Coinjection of Xenopus Oocytes With cDNA-Produced and Native mRNAs: A Molecular Biological Approach to the Tissue-Specific Processing of Human Cholinesterases

This chapter discusses a combination of molecular–biological, classical–biochemical, and immunocytohistochemical techniques for monitoring the biogenesis of synthetic butyrylcholinesterase (BuChE) in Xenopus oocytes. Synthetic BuChE mRNA encodes the complete amino-acid sequence of human serum BuChE—a putative signal peptide containing a yet-unaccounted-for upstream open-reading frame, a 3' untranslated sequence, and a poly-A tail. In the experiment described in the chapter, synthetic RNA was injected alone and in conjunction with tissue-extracted poly-A(+) RNA from fetal human brain, muscle, and liver.
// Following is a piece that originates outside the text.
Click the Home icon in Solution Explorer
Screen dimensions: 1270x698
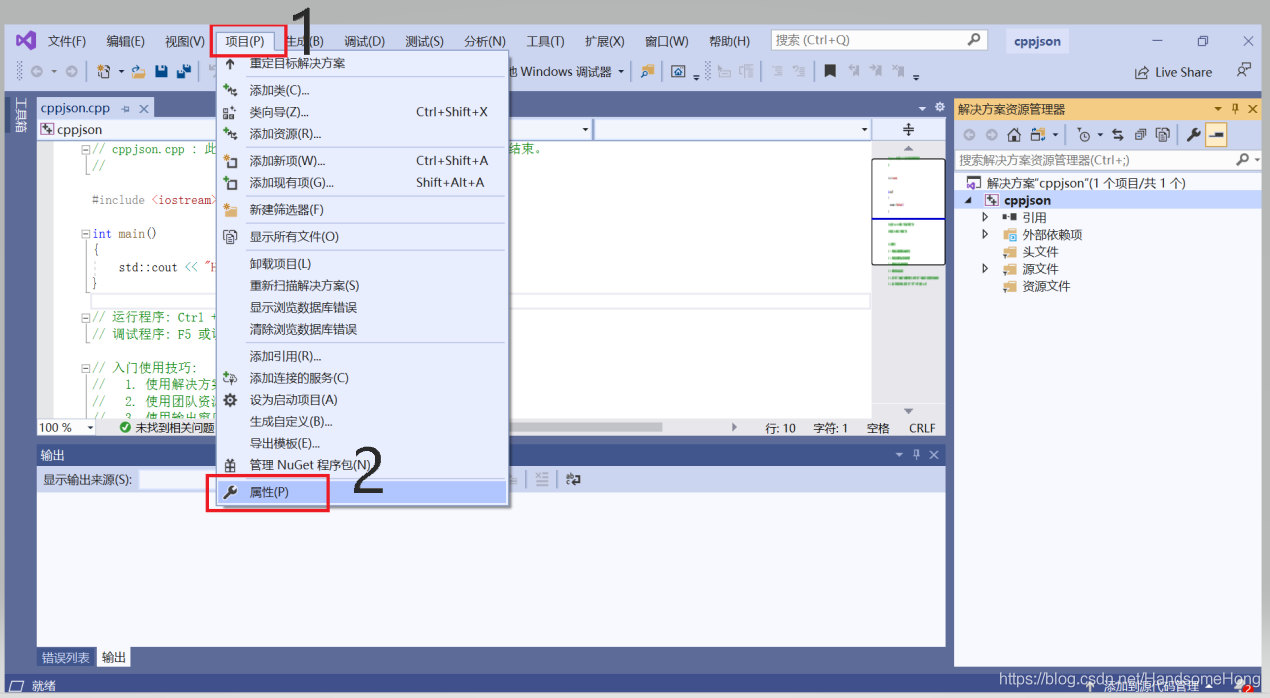1014,135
The following observations were made in this chapter: (1) Synthetic BuChE mRNA alone is sufficient to direct the synthesis in oocytes of an enzymatic activity characteristic of normal human serum BuChE and clearly distinct from acetylcholinesterase (AChE), (2) synthetic BuChE undergoes limited subunit assembly in the oocytes to generate functional dimeric molecules, (3) synthetic BuChE associates with the oocyte membrane where it can be seen to interact primarily with the oocyte's outermost extracellular matrix and not with the plasmalemma itself, (4) BuChE aggregates are preferentially but not exclusively deposited at the animal pole of the oocyte, and (5) co-injection with brain or muscle RNA induces the appearance of complex oligomeric forms of BuChE in a tissue-specific manner and with the enhanced aggregation of synthetic BuChE in a manner consistent with ChE organization in the native tissues. The structural heterogeneity characteristic of AChE is defined by sequence variations at the COOH terminal of the molecule. Thus, distinct cDNA clones representing both globular and asymmetric forms have been isolated, diverging only in the 3' terminal region of the coding sequence.